No siempre se necesita pasar horas en la cocina para comer bien. Algunas recetas simples y rápidas permiten disfrutar de platos nutritivos y llenos de sabor. Por ejemplo, una ensalada de quinoa con verduras al horno es un plato que combina proteínas vegetales y carbohidratos complejos, y se puede preparar en menos de 30 minutos.
Otra opción es un salteado de verduras con tofu o pollo. Saltea zanahorias, brócoli y pimientos con un poco de aceite de oliva y añade la proteína elegida. Sazonar con hierbas frescas y limón potencia los sabores sin necesidad de añadir condimentos artificiales.
Los desayunos también pueden ser nutritivos y rápidos: un batido de plátano con avena y semillas de chía aporta energía duradera, mientras que tostadas integrales con aguacate y tomate son una alternativa deliciosa y llena de nutrientes.

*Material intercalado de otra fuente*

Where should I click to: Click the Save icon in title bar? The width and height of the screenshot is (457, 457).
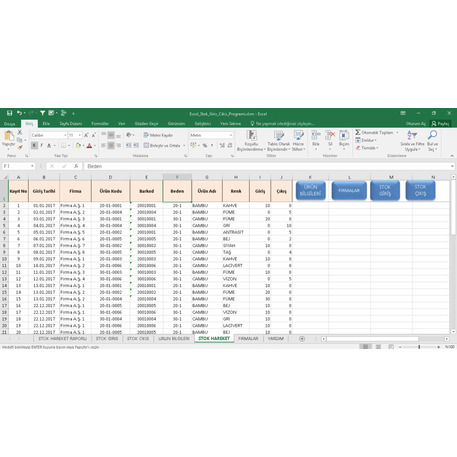coord(9,113)
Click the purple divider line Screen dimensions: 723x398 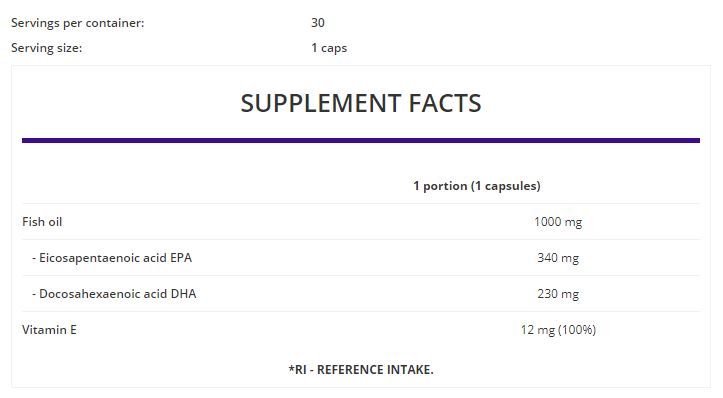(361, 140)
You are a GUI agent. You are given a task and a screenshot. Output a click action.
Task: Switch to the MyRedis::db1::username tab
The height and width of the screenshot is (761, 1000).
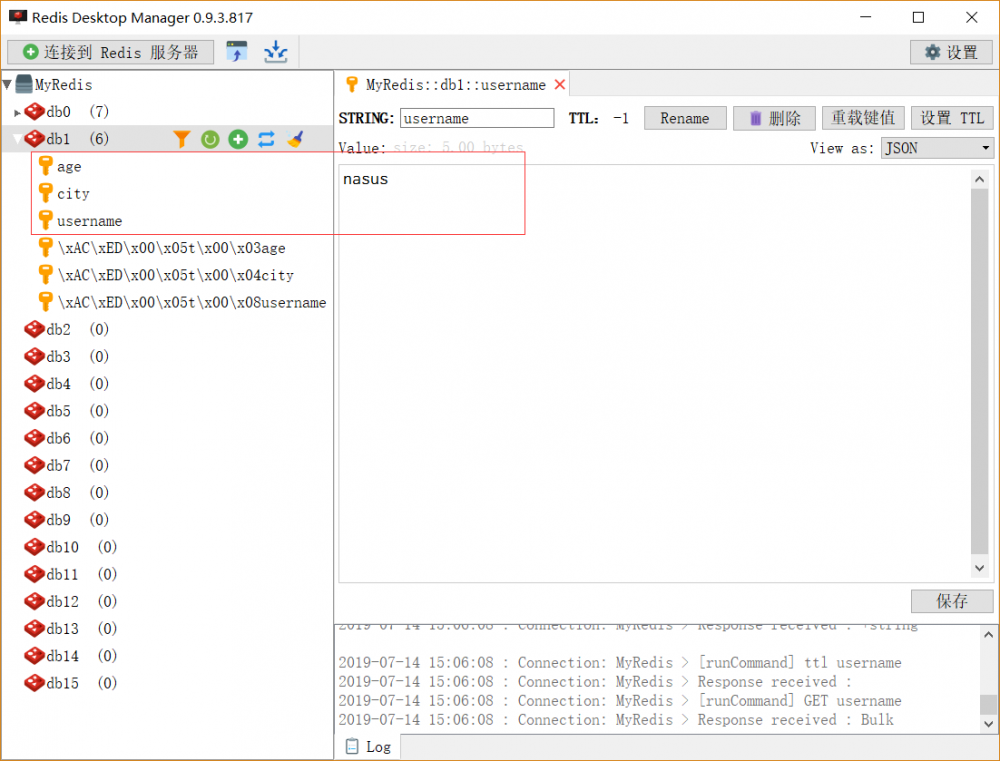click(x=450, y=85)
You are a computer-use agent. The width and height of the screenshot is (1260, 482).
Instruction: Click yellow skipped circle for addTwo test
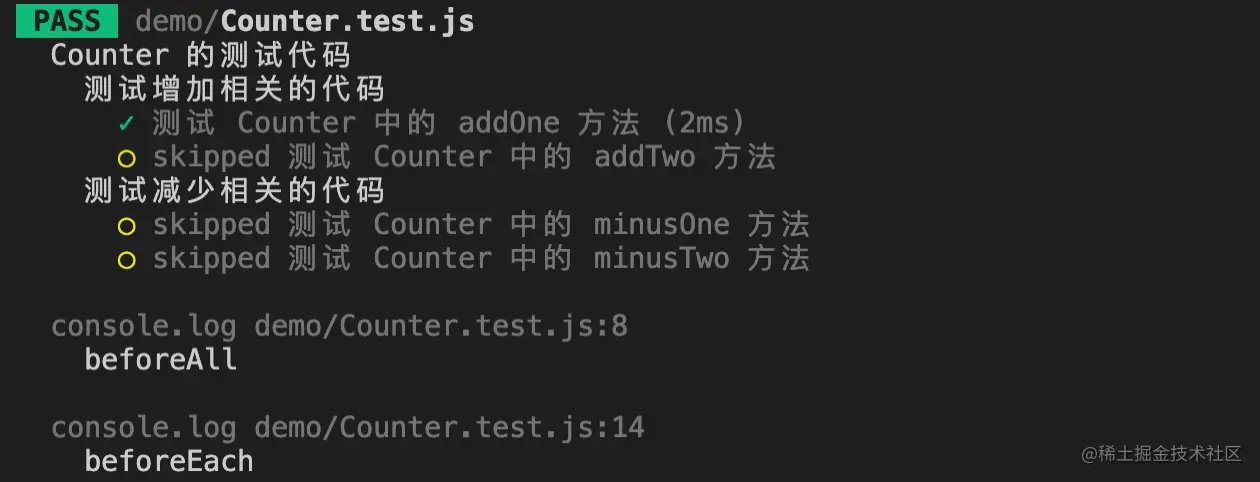tap(126, 158)
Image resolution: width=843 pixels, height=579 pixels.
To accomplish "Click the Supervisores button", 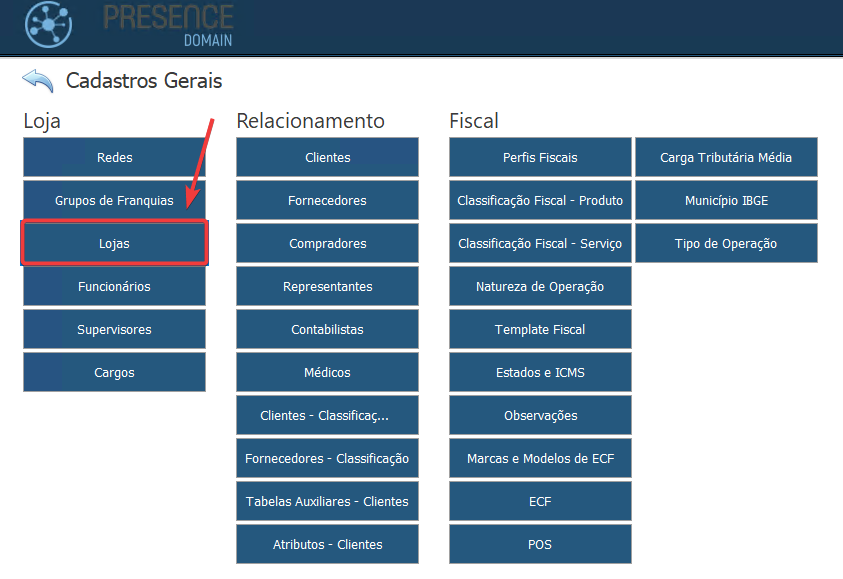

Incluso los snacks pueden ser creativos: hummus con palitos de zanahoria, yogur con frutas frescas o frutos secos tostados permiten mantener la saciedad y disfrutar de pequeños momentos de sabor durante el día. La clave está en combinar alimentos frescos y variados, priorizando siempre la simplicidad y la calidad de los ingredientes.